▸ Objetivo planteado 1:
Convierte en una lista breve el párrafo del texto sobre la nueva sociedad que empieza por "Muchos denominan nueva sociedad", sin perder sus datos principales.

▸ Texto de lectura:
El autor apuesta por una revisión de los contenidos formativos que favorezca la educación en los principios de ciudadanía

Muchos denominan nueva sociedad al estado actual de las cosas en el mundo, al momento presente de la civilización y a la tendencia de su evolución futura. Una sociedad a la que el mercado global dicta sus normas, donde sólo parece haber una forma de entender la vida: la impuesta por el pensamiento económico dominante cuyas reglas establece el mercado. Avance tecnológico acelerado e injusticia social cada vez mayor. A esta visión desagradable se suman las ansias guerreras que desde el centro del imperio se transmiten a diversos rincones del planeta. Así entendida, es lógico que no guste a bastantes ciudadanos honrados la forma en que conviven hombres y pueblos; oí hace pocos días a Antonio Banderas, cuyas manifestaciones solidarias son conocidas, que 'el mundo no puede seguir como está, es demasiado feo'. Todo anima a que cada uno se ocupe de lo que le afecte personalmente en exclusiva, con la que está cayendo nada incita a oponerse al pensamiento único. Parece que acarrea peligros asomarse a la disidencia, es como si hubiese la obligación de seguir los consejos de una cierta casta de tecnócratas y economistas para aspirar a una vida mejor; si así se entiende el aumento de la capacidad de consumo, insensible a cualquier inquietud o gesto humanitario.

▸ Objetivo planteado 2:
Cambia "Select" por "Choose" en las líneas de los registros que van desde la que contiene "Click the 立案日期" hasta la que contiene "Action: (x=870, y=403)", ambas incluidas. Devuelve solo esas líneas, sin ninguna otra modificación.

[Filas del conjunto de datos]
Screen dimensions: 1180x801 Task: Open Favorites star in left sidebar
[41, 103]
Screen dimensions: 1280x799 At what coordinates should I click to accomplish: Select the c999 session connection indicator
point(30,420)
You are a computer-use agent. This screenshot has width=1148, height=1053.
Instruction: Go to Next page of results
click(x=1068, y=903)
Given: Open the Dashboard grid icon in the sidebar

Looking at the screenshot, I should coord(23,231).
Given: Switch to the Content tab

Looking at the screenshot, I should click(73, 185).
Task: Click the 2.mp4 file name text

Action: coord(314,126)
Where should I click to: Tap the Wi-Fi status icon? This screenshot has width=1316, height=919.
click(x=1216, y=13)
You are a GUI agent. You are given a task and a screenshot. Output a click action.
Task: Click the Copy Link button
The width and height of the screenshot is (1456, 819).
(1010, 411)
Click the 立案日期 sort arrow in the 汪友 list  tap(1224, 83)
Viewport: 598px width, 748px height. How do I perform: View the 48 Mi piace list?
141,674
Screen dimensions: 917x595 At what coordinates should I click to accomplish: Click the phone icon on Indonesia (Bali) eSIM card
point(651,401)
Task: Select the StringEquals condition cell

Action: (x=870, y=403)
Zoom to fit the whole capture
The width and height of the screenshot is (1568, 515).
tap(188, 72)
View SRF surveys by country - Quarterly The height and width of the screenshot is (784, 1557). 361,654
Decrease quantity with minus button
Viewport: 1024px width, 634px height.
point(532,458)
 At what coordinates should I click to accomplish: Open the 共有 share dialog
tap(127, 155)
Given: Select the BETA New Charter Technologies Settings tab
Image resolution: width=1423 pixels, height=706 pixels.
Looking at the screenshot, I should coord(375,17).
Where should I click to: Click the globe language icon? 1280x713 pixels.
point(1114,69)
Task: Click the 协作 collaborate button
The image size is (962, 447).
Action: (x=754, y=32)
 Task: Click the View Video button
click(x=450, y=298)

▸ Resultado de la tarea 1:
- Muchos llaman nueva sociedad al estado actual del mundo, al momento presente de la civilización y a la tendencia de su evolución futura.
- El mercado global dicta sus normas, y el pensamiento económico dominante impone una única forma de entender la vida.
- Hay un avance tecnológico acelerado y una injusticia social cada vez mayor. A ello se suman las ansias guerreras que se transmiten desde el centro del imperio.
- A bastantes ciudadanos honrados no les gusta cómo conviven hombres y pueblos. Antonio Banderas afirmó hace pocos días que "el mundo no puede seguir como está, es demasiado feo".
- Todo anima a ocuparse solo de lo que afecta a cada uno, y nada incita a oponerse al pensamiento único. Asomarse a la disidencia parece acarrear peligros.
- Parece obligatorio seguir los consejos de tecnócratas y economistas para aspirar a una vida mejor. Esa vida mejor se entiende como más capacidad de consumo, insensible a cualquier inquietud o gesto humanitario.

▸ Resultado de la tarea 2:
Click the 立案日期 sort arrow in the 汪友 list  tap(1224, 83)
Viewport: 598px width, 748px height. How do I perform: View the 48 Mi piace list?
141,674
Screen dimensions: 917x595 At what coordinates should I click to accomplish: Click the phone icon on Indonesia (Bali) eSIM card
point(651,401)
Task: Choose the StringEquals condition cell

Action: (x=870, y=403)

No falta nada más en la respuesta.